What do you think about using assert_fingerprint? First calculate the SHA256 of the certificate, then pass like this to a PoolManager:

import urllib3

http = urllib3.PoolManager(
    assert_fingerprint="6FA628EDA9F8679B08F95FD7116E35D077DBB84F8108623E660E6683FDD77556",
    ...
)

You might also find my blog post which mentions a lot of things about TOFU / fingerprinting interesting: https://sethmlarson.dev/blog/2019-11-26/designing-for-real-world-https

sethmlarson avatar Dec 05 '19 04:12 sethmlarson

Hi @sethmlarson, thanks for the suggestion. I wasn't aware of these assert_... options in urllib3, but I'm not sure it will give me the flexibility that I desire.
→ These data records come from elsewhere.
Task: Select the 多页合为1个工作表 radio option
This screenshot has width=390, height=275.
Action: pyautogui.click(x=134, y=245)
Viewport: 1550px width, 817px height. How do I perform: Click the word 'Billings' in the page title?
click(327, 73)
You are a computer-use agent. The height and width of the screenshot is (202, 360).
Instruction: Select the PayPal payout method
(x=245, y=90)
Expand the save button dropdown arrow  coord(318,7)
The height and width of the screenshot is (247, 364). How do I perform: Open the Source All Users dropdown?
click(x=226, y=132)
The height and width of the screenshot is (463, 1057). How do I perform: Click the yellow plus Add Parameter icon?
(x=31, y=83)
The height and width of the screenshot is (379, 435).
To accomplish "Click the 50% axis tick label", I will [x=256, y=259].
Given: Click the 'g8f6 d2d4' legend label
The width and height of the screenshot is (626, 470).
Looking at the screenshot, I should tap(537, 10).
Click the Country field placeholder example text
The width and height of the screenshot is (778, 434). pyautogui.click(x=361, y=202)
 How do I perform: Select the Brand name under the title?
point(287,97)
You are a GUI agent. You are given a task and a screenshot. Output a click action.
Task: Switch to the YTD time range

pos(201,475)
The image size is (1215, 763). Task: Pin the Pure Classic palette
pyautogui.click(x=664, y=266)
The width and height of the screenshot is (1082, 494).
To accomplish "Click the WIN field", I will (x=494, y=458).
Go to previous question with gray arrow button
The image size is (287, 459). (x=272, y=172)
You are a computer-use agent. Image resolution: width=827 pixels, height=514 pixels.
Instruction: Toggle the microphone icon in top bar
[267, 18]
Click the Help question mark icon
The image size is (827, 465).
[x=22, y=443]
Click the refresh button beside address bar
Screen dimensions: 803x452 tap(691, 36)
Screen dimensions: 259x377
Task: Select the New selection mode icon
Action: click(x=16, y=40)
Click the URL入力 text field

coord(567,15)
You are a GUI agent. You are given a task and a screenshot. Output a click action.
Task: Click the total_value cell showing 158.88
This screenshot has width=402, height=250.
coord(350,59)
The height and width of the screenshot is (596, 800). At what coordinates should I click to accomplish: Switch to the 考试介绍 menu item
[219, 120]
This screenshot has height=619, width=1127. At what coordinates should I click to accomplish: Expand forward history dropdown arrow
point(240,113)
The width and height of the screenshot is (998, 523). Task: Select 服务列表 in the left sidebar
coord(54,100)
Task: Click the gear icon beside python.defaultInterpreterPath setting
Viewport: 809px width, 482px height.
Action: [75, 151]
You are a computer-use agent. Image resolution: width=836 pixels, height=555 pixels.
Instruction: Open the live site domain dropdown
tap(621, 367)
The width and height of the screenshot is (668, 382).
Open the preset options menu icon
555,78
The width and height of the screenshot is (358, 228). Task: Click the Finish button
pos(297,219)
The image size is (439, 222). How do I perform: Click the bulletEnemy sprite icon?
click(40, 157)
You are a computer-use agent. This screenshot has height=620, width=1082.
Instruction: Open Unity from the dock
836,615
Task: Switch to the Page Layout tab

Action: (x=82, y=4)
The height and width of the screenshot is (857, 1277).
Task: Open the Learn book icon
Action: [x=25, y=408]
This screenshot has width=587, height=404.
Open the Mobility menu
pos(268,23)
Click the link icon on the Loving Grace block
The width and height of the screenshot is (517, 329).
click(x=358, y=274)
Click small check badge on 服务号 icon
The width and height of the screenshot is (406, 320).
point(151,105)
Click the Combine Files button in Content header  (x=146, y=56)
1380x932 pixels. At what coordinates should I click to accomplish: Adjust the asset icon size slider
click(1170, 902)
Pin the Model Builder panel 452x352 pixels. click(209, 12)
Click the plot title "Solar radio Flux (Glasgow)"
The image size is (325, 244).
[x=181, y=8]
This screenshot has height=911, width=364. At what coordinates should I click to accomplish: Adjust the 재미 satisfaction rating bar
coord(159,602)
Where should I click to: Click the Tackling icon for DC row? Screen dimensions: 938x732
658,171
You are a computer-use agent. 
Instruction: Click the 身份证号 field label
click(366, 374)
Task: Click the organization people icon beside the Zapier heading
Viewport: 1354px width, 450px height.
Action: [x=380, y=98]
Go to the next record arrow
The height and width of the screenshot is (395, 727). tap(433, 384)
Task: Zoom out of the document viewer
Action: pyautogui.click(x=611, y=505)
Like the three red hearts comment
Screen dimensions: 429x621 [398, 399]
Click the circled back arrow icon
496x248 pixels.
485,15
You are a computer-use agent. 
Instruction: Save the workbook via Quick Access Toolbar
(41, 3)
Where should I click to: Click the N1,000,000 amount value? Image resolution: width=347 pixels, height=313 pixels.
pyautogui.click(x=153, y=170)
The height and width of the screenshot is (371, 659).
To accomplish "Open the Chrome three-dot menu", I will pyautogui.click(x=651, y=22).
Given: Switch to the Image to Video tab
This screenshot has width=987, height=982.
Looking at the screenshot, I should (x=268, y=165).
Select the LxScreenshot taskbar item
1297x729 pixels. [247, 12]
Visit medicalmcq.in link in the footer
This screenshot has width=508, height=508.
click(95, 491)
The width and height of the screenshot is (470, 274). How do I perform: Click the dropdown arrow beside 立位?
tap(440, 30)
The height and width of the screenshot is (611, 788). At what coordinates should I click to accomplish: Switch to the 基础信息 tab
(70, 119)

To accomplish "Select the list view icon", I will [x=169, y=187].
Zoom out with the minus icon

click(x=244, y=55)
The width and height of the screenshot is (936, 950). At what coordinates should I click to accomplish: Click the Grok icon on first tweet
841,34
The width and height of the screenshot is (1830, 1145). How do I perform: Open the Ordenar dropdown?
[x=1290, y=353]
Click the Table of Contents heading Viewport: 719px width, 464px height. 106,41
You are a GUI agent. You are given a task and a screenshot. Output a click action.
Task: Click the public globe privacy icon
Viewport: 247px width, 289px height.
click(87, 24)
Consider a case where a service starts off using self-signed certs. We do the TOFU thing with assert_fingerprint and maybe assert_hostname, and that works OK. But then later the user of my software decides to do it the right way and generates their own CA certificate. They install it in my software and then proceed to replace various service certificates with ones signed by that CA. At that point, my software should realize the certs can be verified off of the new CA. But with assert_fingerprint, the verification would fail even though a "better" certificate is now installed.

There are likely work-arounds for this (e.g. try to connect twice with different settings,etc), but they are slow/ugly and it would just be far more flexible if I can customize my CA list according to the logic I deem appropriate up front and then just connect once with the appropriately groomed CA bundle.

Note that in my application, I'll be storing perhaps many thousands of self-signed certificates and doing TOFU against them. At this scale, one can't prompt the user for every little change (such as a transition from TOFU to a CA-signed cert). It has to be carefully thought out to be reasonably secure while still manageable.

ecbftw avatar Dec 14 '19 20:12 ecbftw

@ecbftw the fundamental limitation is in Python's own ssl library. Last I checked, it didn't even allow for this.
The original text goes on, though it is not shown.